No terceiro compartimento, onde os Poetas chegam, são punidos os simoníacos. Estão eles, de cabeça para dentro, metidos em furos feitos no fundo e nas encostas do compartimento. As plantas dos pés, que estão fora dos buracos, são queimadas por chamas. Dante quer saber quem era um danado que mais do que os outros agitava os pés. É o papa Nicolau III da Casa Orsini, o qual diz que estava à espera de ser rendido por outros papas simoníacos. O Poeta, indignado, rompe numa veemente invectiva contra a avareza e os escândalos dos papas romanos. Virgílio, depois, o leva novamente para a ponte.

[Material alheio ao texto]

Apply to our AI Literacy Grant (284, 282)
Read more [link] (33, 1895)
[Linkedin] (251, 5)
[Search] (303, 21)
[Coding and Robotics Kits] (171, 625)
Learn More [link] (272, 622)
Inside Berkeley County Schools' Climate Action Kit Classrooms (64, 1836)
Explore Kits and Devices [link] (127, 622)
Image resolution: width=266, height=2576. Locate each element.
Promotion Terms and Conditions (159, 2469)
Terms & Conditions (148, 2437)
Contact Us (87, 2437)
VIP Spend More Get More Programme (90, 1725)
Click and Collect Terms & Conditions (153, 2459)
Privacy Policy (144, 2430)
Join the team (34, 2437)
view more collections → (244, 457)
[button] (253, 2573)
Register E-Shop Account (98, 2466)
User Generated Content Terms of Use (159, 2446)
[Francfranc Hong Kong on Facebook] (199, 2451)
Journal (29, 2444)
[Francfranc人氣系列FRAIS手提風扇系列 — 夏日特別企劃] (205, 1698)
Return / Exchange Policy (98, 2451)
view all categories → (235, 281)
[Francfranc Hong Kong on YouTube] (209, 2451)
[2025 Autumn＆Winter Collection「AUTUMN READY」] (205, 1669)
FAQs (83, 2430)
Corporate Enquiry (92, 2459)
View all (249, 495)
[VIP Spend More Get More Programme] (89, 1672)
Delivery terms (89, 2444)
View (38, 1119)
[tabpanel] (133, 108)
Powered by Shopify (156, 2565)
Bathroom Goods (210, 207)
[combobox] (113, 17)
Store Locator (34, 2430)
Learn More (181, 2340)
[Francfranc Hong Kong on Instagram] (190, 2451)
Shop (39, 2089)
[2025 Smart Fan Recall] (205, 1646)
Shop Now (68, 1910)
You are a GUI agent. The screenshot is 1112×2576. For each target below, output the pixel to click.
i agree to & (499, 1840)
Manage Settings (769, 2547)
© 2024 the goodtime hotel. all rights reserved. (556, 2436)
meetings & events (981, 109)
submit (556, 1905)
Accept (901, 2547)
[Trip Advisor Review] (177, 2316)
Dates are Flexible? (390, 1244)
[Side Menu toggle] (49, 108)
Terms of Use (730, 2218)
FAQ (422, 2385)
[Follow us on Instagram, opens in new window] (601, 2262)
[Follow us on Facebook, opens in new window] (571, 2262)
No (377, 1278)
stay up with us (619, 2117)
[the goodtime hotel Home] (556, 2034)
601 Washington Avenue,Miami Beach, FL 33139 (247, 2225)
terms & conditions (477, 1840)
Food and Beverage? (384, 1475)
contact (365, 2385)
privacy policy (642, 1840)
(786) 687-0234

Ó SIMÃO MAGO, ó míseros sequazes
Por quem de Deus os dons só prometidos
3 A virtude, em rapina contumazes,
Por ouro e prata estão prostituídos!
Por vós tange ora a tuba sonorosa:
6 Jazeis na tércia cava subvertidos.
À outra tumba chegamos temerosa,
Da rocha nos subindo àquela parte,
9 Que, a prumo ao centro, eleva-se alterosa.
Saber supremo! Que inefável arte
Mostras no céu, na terra e infernal mundo!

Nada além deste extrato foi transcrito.